- **Study material**
◆ ◆ ◆

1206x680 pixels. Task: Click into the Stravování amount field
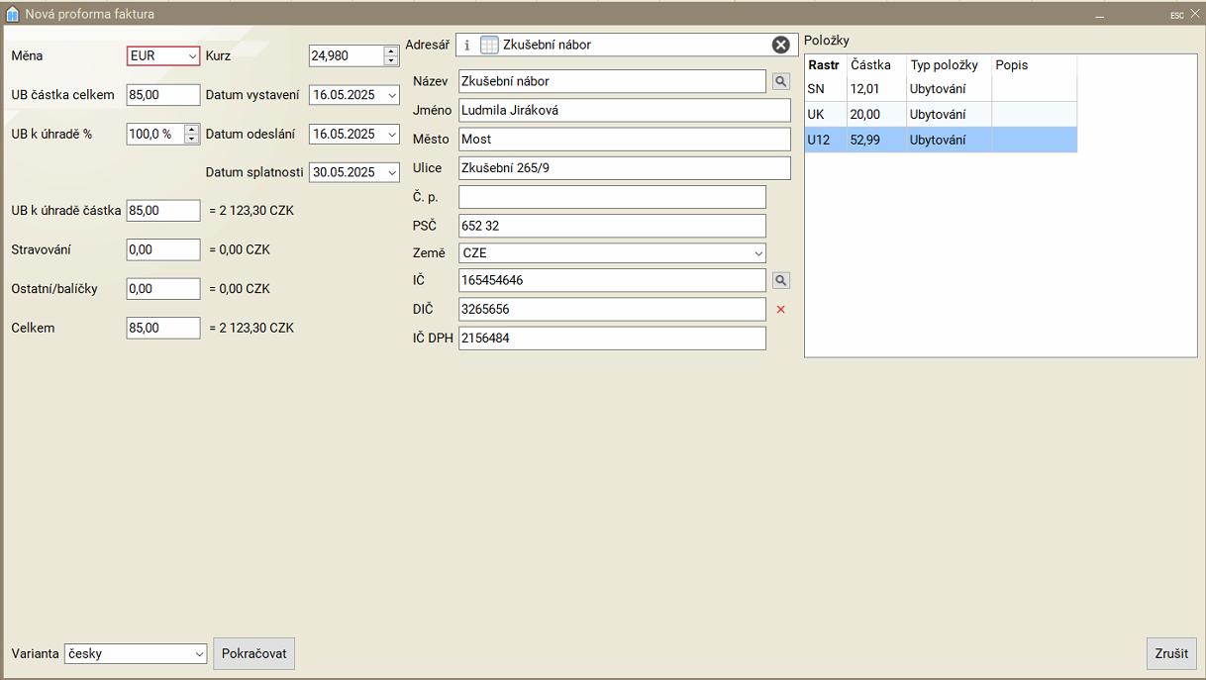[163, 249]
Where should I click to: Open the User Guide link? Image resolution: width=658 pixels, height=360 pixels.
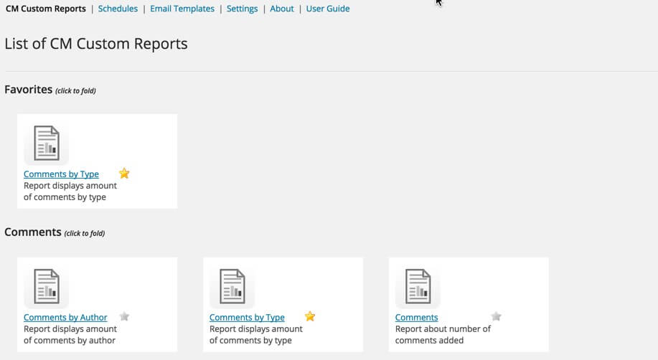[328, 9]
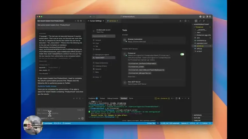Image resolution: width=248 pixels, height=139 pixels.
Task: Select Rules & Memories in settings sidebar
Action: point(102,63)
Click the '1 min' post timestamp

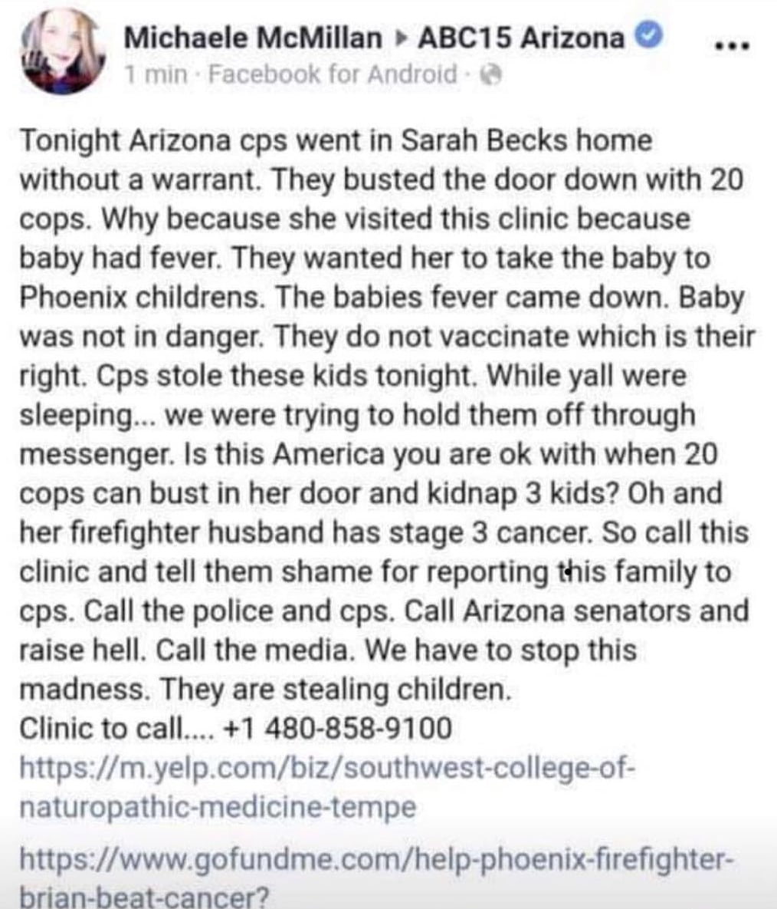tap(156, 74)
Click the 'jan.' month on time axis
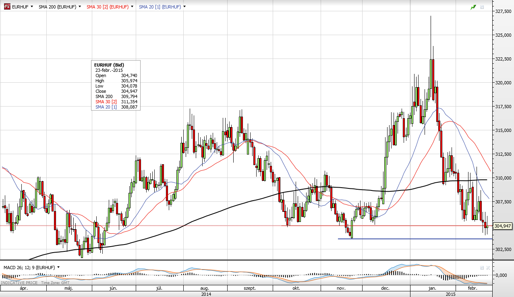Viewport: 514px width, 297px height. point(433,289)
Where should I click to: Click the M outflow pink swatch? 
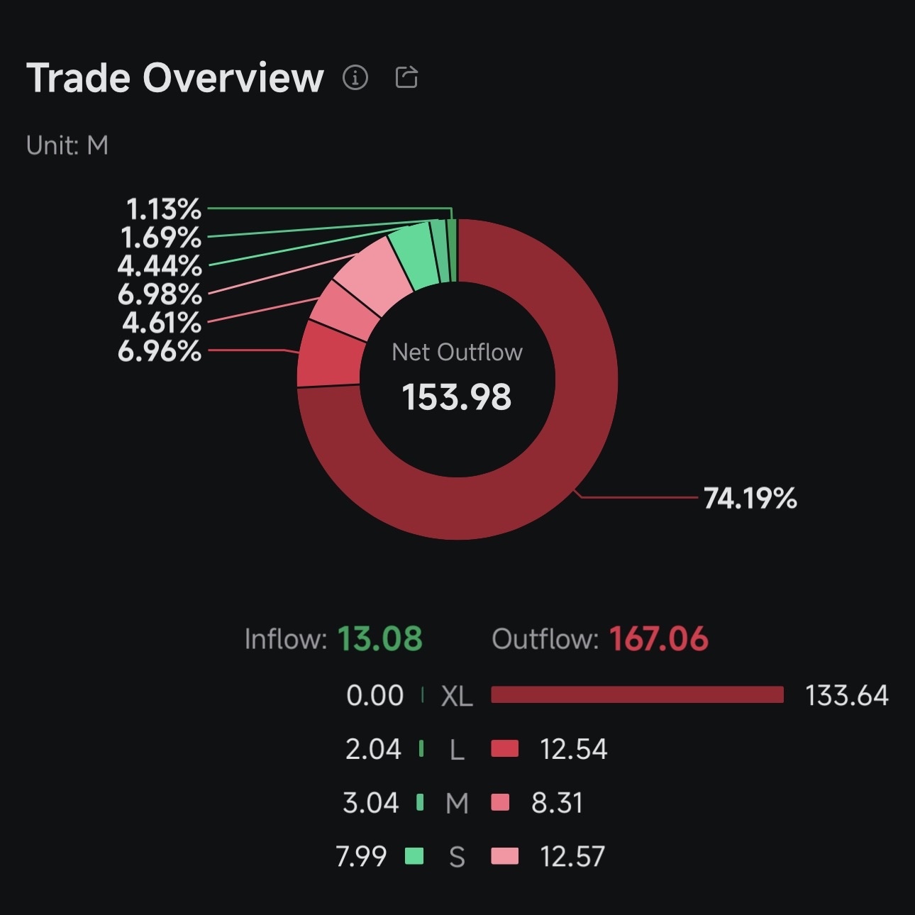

◆ ◆ ◆

- **The problem**
Each line from the one containing "Click the '1 min' post timestamp" through the last line of the data should be written out exactly. Skip the pictures, and add no other lines.

- **Solution to this problem**
Click the '1 min' post timestamp

tap(156, 74)
Click the 'jan.' month on time axis
Viewport: 514px width, 297px height. point(433,289)
Where should I click to: Click the M outflow pink swatch? 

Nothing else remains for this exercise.